Closed gavinking closed 1 year ago
A rough draft of this new feature is proposed here: https://github.com/jakartaee/persistence/pull/382
How about a @Check
annotation that also allows naming the constraint? Can you also provide an example how check
would be used with the @Table
annotation? I'm having a hard time imagining how this could be useful without the @Check
annotation, in which case the member should probably be Check[] checks() default {};
How about a
@Check
annotation that also allows naming the constraint?
Ummmm ... how widely supported is that? I don't usually give names to check constraints. (And we don't have support for it in Hibernate.)

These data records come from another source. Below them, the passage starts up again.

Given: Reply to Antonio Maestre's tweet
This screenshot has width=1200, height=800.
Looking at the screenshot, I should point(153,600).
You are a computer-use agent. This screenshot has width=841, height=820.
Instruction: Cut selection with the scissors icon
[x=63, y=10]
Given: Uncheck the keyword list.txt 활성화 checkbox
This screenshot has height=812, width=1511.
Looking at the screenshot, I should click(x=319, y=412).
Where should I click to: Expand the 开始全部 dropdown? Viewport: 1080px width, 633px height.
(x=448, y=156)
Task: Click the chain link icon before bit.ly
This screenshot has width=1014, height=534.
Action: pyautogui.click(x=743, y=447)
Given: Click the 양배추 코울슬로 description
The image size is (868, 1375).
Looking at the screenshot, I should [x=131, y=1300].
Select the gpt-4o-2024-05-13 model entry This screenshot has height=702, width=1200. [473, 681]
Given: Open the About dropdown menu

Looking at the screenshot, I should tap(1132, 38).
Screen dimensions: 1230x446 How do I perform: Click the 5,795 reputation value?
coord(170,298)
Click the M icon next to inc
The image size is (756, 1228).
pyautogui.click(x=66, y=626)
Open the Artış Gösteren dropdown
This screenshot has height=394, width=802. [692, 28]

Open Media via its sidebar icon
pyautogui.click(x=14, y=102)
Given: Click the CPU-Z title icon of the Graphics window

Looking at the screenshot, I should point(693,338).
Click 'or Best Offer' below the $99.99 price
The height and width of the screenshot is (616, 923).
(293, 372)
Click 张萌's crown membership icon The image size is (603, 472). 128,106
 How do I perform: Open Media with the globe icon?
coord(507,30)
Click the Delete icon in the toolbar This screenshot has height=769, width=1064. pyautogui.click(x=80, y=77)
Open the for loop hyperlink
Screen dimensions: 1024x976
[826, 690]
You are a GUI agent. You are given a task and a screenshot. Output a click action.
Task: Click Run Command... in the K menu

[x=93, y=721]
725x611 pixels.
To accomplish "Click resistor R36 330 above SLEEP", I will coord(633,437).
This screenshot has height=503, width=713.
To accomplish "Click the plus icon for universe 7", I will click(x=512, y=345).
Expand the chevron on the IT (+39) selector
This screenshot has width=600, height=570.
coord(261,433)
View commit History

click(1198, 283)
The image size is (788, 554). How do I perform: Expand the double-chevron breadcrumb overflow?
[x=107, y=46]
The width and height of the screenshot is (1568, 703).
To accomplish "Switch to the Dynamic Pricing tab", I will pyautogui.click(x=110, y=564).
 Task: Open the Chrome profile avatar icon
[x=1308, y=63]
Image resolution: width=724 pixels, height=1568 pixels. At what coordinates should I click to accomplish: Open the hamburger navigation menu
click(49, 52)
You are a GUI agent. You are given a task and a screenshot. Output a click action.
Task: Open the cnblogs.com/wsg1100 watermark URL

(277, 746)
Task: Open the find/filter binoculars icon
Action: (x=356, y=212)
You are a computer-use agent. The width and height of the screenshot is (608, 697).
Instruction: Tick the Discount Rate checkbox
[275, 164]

Can you also provide an example how
check
would be used with the@Table
annotation?
WDYM? SQL has a column-level check
clause, and a table-level check
clause, for enforcing multiple-column constraints, e.g.
create table books (
id int4 not null,
isbn varchar(13),
published date not null,
title varchar(100) not null,
author_id int4 not null,
primary key (id),
check (length(title)>length(isbn))
)
(Stupid example of course.)
Ummmm ... how widely supported is that? I don't usually give names to check constraints. (And we don't have support for it in Hibernate.)
AFAIU every constraint can be named and has an implicit name anyways. We don't support that yet in Hibernate, but maybe we should. If you have multiple constraints, it would be nice to give fixed names to be able to understand in a ConstraintViolationException
which constraint failed in a programmed manner i.e. react in a UI to a violation of a certain constraint.
WDYM? SQL has a column-level check clause, and a table-level check clause, for enforcing multiple-column constraints, e.g.
Ok, don't mind me. I always added check constraints explicitly with a name or to columns directly, so I wasn't aware that one can specify a check constraint this way.
the member should probably be
Check[] checks() default {};
The problem with that is it's just soooo much uglier to use, for kinda limited benefit, it seems to me.
The problem with that is it's just soooo much uglier to use, for kinda limited benefit, it seems to me.
The only use case for this member is when creating check constraints that involve multiple columns. Is it really so common to do that? And even if it is very common, I don't think this is a big deal, but maybe others have different opinions.
AFAIU every constraint can be named and has an implicit name anyways.
OK, yeah, sure, fine, so the syntax (CONSTRAINT name)? CHECK expression
does seem to be standard.
The only use case for this member is when creating check constraints that involve multiple columns.
I think the main issue is that a toplevel @Check
annotation is ambiguous when placed on an entity with joined inheritance or a @SecondaryTable
. Making it a member eliminates that ambiguity.
A much less important motivation is for check constraints on join columns, since @JoinColumn
is repeatable.
@beikov OK, I've updated the PR to introduce a @CheckConstraint
annotation. This now works like the existing @UniqueConstraint
and @Index
annotations.
I propose adding the new members
comment
andcheck
to the@Table
and@Column
annotations, allowing the program to customize generated DDL with a check constraint and/or comment.